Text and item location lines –

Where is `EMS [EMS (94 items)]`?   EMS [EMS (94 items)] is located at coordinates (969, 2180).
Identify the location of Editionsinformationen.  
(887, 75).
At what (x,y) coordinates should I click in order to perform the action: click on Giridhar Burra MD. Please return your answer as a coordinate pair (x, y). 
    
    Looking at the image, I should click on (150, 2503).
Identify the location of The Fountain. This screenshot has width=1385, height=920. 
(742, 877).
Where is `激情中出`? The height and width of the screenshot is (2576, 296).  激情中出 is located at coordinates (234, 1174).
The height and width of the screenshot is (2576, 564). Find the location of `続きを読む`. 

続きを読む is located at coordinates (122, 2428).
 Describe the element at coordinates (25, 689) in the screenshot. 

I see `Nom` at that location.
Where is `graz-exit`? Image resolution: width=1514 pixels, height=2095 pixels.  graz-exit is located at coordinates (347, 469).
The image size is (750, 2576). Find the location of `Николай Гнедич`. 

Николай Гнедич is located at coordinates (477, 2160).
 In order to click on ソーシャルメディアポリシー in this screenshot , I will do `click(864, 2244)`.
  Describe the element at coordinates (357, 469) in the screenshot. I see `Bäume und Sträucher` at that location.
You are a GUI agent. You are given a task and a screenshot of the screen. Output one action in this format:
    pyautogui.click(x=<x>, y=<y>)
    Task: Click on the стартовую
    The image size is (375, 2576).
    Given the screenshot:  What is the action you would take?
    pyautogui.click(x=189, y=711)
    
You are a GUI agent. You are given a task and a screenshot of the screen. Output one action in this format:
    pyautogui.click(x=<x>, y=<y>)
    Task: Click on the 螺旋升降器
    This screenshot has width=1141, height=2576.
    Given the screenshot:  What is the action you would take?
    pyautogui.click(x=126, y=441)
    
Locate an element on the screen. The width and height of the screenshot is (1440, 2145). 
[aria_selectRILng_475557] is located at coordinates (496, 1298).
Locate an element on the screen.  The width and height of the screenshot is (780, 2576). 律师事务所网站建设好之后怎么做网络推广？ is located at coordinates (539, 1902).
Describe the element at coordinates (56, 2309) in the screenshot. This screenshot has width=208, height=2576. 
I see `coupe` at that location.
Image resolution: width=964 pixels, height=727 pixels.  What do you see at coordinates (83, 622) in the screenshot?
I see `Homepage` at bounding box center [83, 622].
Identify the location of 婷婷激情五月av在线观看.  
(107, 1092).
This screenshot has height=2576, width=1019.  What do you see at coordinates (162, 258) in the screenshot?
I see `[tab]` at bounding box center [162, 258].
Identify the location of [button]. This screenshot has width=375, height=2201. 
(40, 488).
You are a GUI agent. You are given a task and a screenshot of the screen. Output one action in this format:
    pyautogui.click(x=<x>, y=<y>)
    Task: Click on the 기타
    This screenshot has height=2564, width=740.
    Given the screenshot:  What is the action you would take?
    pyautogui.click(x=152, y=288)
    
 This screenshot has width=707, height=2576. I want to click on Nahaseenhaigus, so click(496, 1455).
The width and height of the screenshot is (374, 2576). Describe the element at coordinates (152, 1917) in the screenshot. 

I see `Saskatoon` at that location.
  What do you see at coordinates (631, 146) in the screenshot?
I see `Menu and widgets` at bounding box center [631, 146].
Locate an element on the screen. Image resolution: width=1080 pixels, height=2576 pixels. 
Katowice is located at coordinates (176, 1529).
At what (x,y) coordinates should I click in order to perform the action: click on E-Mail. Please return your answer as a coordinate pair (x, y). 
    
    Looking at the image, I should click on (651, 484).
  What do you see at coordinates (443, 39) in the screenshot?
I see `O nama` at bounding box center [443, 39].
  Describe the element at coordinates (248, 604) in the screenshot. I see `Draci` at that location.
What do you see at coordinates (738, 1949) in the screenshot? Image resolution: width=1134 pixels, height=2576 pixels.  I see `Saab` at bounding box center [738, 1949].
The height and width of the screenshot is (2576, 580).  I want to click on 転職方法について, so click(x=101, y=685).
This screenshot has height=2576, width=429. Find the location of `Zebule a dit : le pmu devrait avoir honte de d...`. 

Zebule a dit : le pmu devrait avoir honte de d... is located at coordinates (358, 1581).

Your goal – Give the lines above again with every "Identify the location of" swapped for "Point out where to find", keeping all else unchanged.

Written response –
Where is `EMS [EMS (94 items)]`?   EMS [EMS (94 items)] is located at coordinates (969, 2180).
Point out where to find Editionsinformationen.  
(887, 75).
At what (x,y) coordinates should I click in order to perform the action: click on Giridhar Burra MD. Please return your answer as a coordinate pair (x, y). 
    
    Looking at the image, I should click on (150, 2503).
Point out where to find The Fountain. This screenshot has width=1385, height=920. 
(742, 877).
Where is `激情中出`? The height and width of the screenshot is (2576, 296).  激情中出 is located at coordinates (234, 1174).
The height and width of the screenshot is (2576, 564). Find the location of `続きを読む`. 

続きを読む is located at coordinates (122, 2428).
 Describe the element at coordinates (25, 689) in the screenshot. 

I see `Nom` at that location.
Where is `graz-exit`? Image resolution: width=1514 pixels, height=2095 pixels.  graz-exit is located at coordinates (347, 469).
The image size is (750, 2576). Find the location of `Николай Гнедич`. 

Николай Гнедич is located at coordinates (477, 2160).
 In order to click on ソーシャルメディアポリシー in this screenshot , I will do `click(864, 2244)`.
  Describe the element at coordinates (357, 469) in the screenshot. I see `Bäume und Sträucher` at that location.
You are a GUI agent. You are given a task and a screenshot of the screen. Output one action in this format:
    pyautogui.click(x=<x>, y=<y>)
    Task: Click on the стартовую
    The image size is (375, 2576).
    Given the screenshot:  What is the action you would take?
    pyautogui.click(x=189, y=711)
    
You are a GUI agent. You are given a task and a screenshot of the screen. Output one action in this format:
    pyautogui.click(x=<x>, y=<y>)
    Task: Click on the 螺旋升降器
    This screenshot has width=1141, height=2576.
    Given the screenshot:  What is the action you would take?
    pyautogui.click(x=126, y=441)
    
Locate an element on the screen. The width and height of the screenshot is (1440, 2145). 
[aria_selectRILng_475557] is located at coordinates (496, 1298).
Locate an element on the screen.  The width and height of the screenshot is (780, 2576). 律师事务所网站建设好之后怎么做网络推广？ is located at coordinates (539, 1902).
Describe the element at coordinates (56, 2309) in the screenshot. This screenshot has width=208, height=2576. 
I see `coupe` at that location.
Image resolution: width=964 pixels, height=727 pixels.  What do you see at coordinates (83, 622) in the screenshot?
I see `Homepage` at bounding box center [83, 622].
Point out where to find 婷婷激情五月av在线观看.  
(107, 1092).
This screenshot has height=2576, width=1019.  What do you see at coordinates (162, 258) in the screenshot?
I see `[tab]` at bounding box center [162, 258].
Point out where to find [button]. This screenshot has width=375, height=2201. 
(40, 488).
You are a GUI agent. You are given a task and a screenshot of the screen. Output one action in this format:
    pyautogui.click(x=<x>, y=<y>)
    Task: Click on the 기타
    This screenshot has height=2564, width=740.
    Given the screenshot:  What is the action you would take?
    pyautogui.click(x=152, y=288)
    
 This screenshot has width=707, height=2576. I want to click on Nahaseenhaigus, so click(496, 1455).
The width and height of the screenshot is (374, 2576). Describe the element at coordinates (152, 1917) in the screenshot. 

I see `Saskatoon` at that location.
  What do you see at coordinates (631, 146) in the screenshot?
I see `Menu and widgets` at bounding box center [631, 146].
Locate an element on the screen. Image resolution: width=1080 pixels, height=2576 pixels. 
Katowice is located at coordinates (176, 1529).
At what (x,y) coordinates should I click in order to perform the action: click on E-Mail. Please return your answer as a coordinate pair (x, y). 
    
    Looking at the image, I should click on (651, 484).
  What do you see at coordinates (443, 39) in the screenshot?
I see `O nama` at bounding box center [443, 39].
  Describe the element at coordinates (248, 604) in the screenshot. I see `Draci` at that location.
What do you see at coordinates (738, 1949) in the screenshot? Image resolution: width=1134 pixels, height=2576 pixels.  I see `Saab` at bounding box center [738, 1949].
The height and width of the screenshot is (2576, 580).  I want to click on 転職方法について, so click(x=101, y=685).
This screenshot has height=2576, width=429. Find the location of `Zebule a dit : le pmu devrait avoir honte de d...`. 

Zebule a dit : le pmu devrait avoir honte de d... is located at coordinates (358, 1581).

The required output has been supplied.